§ **Passage extrait**
╔══

Préambule
Dans ce deuxième échange, c’est Tom Roussel — personnage central du roman — qui mène l’interview.
Il me confronte cette fois à l’un des passages les plus dérangeants de Mélodie en haine mineure : le meurtre de Caroline Darme, abattue de sang-froid dans une ruelle, sans raison apparente.
Une véritable miraculée… mais peut-être pas si innocente que ça.
Un meurtre sans mobile… apparent
Entretien avec Alexandre HOS – par Tom Roussel
TOM ROUSSEL : Alexandre, on va parler de Caroline Darme. Vingt-huit ans. Abattue en pleine rue, de nuit. Pas de mobile apparent. Tu fais du gendarme Blanpart, mon ami, le témoin indirect de cette exécution absurde. Pourquoi cette scène ? Pourquoi elle ?
ALEXANDRE HOS
Parce que tout ne doit pas avoir de sens. Justement.
Ce meurtre-là — dans le roman comme dans l’Affaire du Tueur fou — démontre toute la violence et l’absurdité de certains crimes. Avec celui-ci, le Tueur fou ouvre le bal. Un bal macabre.
Dans le roman, cette scène brise quelque chose dans la narration. Elle fait choc. Elle pose des questions. Elle rend l’enquête plus trouble, plus instable. On croit comprendre, et puis non. C’est une exécution froide, sèche, injustifiable — et c’est exactement ça qui m’intéressait. Parce que peut-être, derrière cette apparente gratuité, se cachent les vraies raisons. Les raisons que le tueur lui-même n’assume pas ou ne comprend plus.
Caroline Darme, ce n’est pas une victime “utile”. C’est une victime qui dérange. Qui déroute. Qui fait surgir cette question : jusqu’où va la logique du tueur ? Où s’arrêtera-t-il ? Est-ce qu’il y a encore une logique, ou seulement une mécanique aveugle, lancée, qui broie tout sur son passage ?
Et puis, il y a aussi une raison plus instinctive : à ce moment du roman, je voulais qu’on sente que plus personne n’est à l’abri. Ni les coupables. Ni les innocents. Ni même ceux qu’on croyait intouchables.

╚══

§ **Données**
╔══

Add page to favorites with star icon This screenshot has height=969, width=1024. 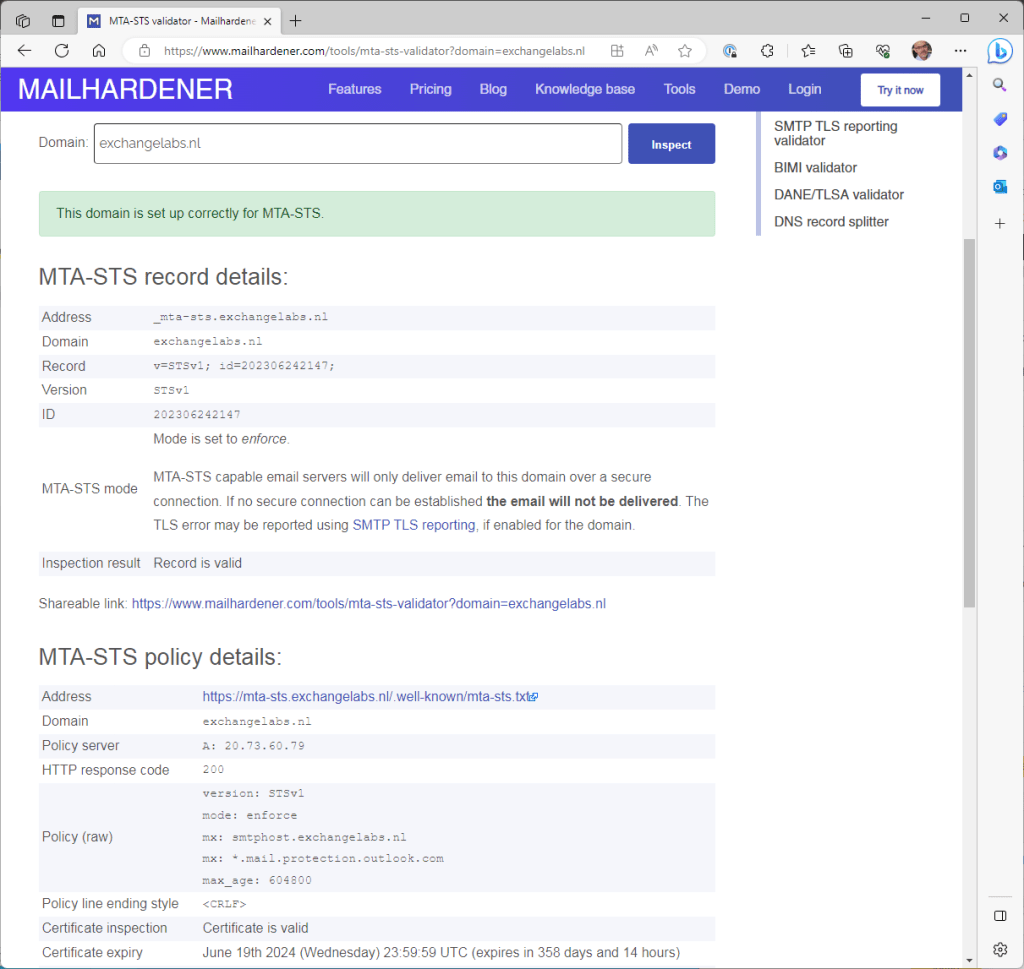pyautogui.click(x=685, y=51)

╚══

§ **Exercices proposés**
**1)** Citez fidèlement le passage de l'entretien qui commence par les mots contenant « Dans le roman, cette » et se termine par « ne comprend plus. ».
**2)** Répondez aux questions suivantes à partir de l'entretien.
(a) Quel âge a Caroline Darme ?
(b) Quel gendarme est présenté comme le témoin indirect de son exécution ?
(c) Que voulait faire sentir Alexandre Hos à ce moment du roman ?

§ **Corrigé de l'exercice**
**1)**
Dans le roman, cette scène brise quelque chose dans la narration. Elle fait choc. Elle pose des questions. Elle rend l’enquête plus trouble, plus instable. On croit comprendre, et puis non. C’est une exécution froide, sèche, injustifiable — et c’est exactement ça qui m’intéressait. Parce que peut-être, derrière cette apparente gratuité, se cachent les vraies raisons. Les raisons que le tueur lui-même n’assume pas ou ne comprend plus.

**2)**
(a) Vingt-huit ans.
(b) Le gendarme Blanpart.
(c) Que plus personne n'est à l'abri.